Ontario’s Highlands’ ecologically diverse and varied terrain translates into a wide diversity in the numbers of species who find refuge here. Here too, both water and land species overlap to create a region with diverse animals. 

“Ontario’s Highlands has the highest habitat diversity in Canada, the only rock barrens in Ontario, and a wealth of wildlife diversity coexisting – from moose to deer to blackfly to mosquito (and yes, this is a good thing),” explained Leora.

Of course, it’s not just the landscape that makes this region so unique, it’s also the people who live here, and Ontario’s Highlands is peppered with small rural communities where small town fairs and farmers’ markets are still a thing to do on Saturdays in the summer. Here, creativity thrives, and the region is home to more artisans than any other place in Ontario. 

This region is also a last refuge for many disappearing wildlife and its biodiversity are already fragile and facing increasing threats. 

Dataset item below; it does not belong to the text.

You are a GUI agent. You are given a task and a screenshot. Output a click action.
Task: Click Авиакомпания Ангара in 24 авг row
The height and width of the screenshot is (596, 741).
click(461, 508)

As a final sanctuary protecting and conserving the region’s wild places and wild species becomes vital. This is why Ontario’s Highlands has launched its Wander Sustainably approach to tourism, to do our part in ensuring the region’s biodiversity is protected now, for future generations. 

Come Wander Sustainably

Responsible tourism is an approach to tourism that focuses on supporting and growing the community and culture while protecting the environment and its ecosystems. It means encouraging prospective visitors to travel-plan from a new perspective and consciously seek out experience providers who care about how they impact their community and environment.

Key to wandering sustainably is being mindful of tourism’s impacts to ensure the attractions that support the wealth of experiences which draw millions of visitors here each year. 

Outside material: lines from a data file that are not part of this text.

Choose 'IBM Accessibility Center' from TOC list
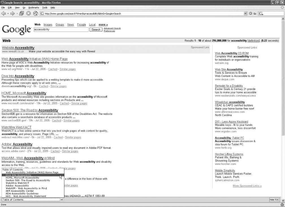Viewport: 285px width, 207px height. pos(20,191)
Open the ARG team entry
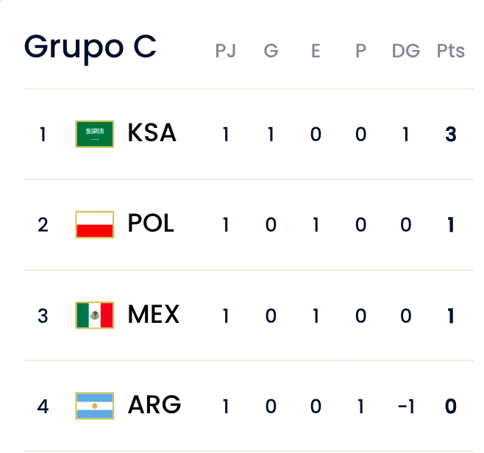 click(154, 405)
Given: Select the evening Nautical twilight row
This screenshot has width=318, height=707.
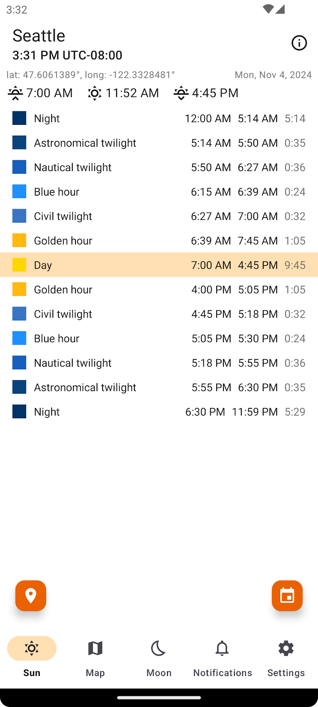Looking at the screenshot, I should pyautogui.click(x=159, y=363).
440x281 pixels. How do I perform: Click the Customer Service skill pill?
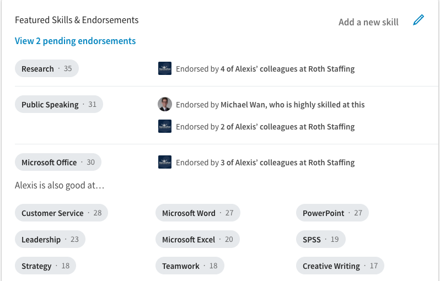pos(61,213)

This year, we invite visitors to Ontario’s Highlands to look for sustainable tips on our stories, identifying the best ways to lighten our footprint on our fragile ecosystems, and to also commit to supporting sustainably-minded tourism operators and experiences highlighted in our stories. 

For tourism operators and businesses, they too can become more sustainably-minded by pursuing green certification from GreenStep or other sustainable certification organizations that provide a framework for supporting sustainable transitions, or by building partnerships with organizations like The Land Between. 

Join us in wandering sustainably this year. Let’s keep Ontario’s Highlands a diverse and thriving destination for all to enjoy – now, and in the future.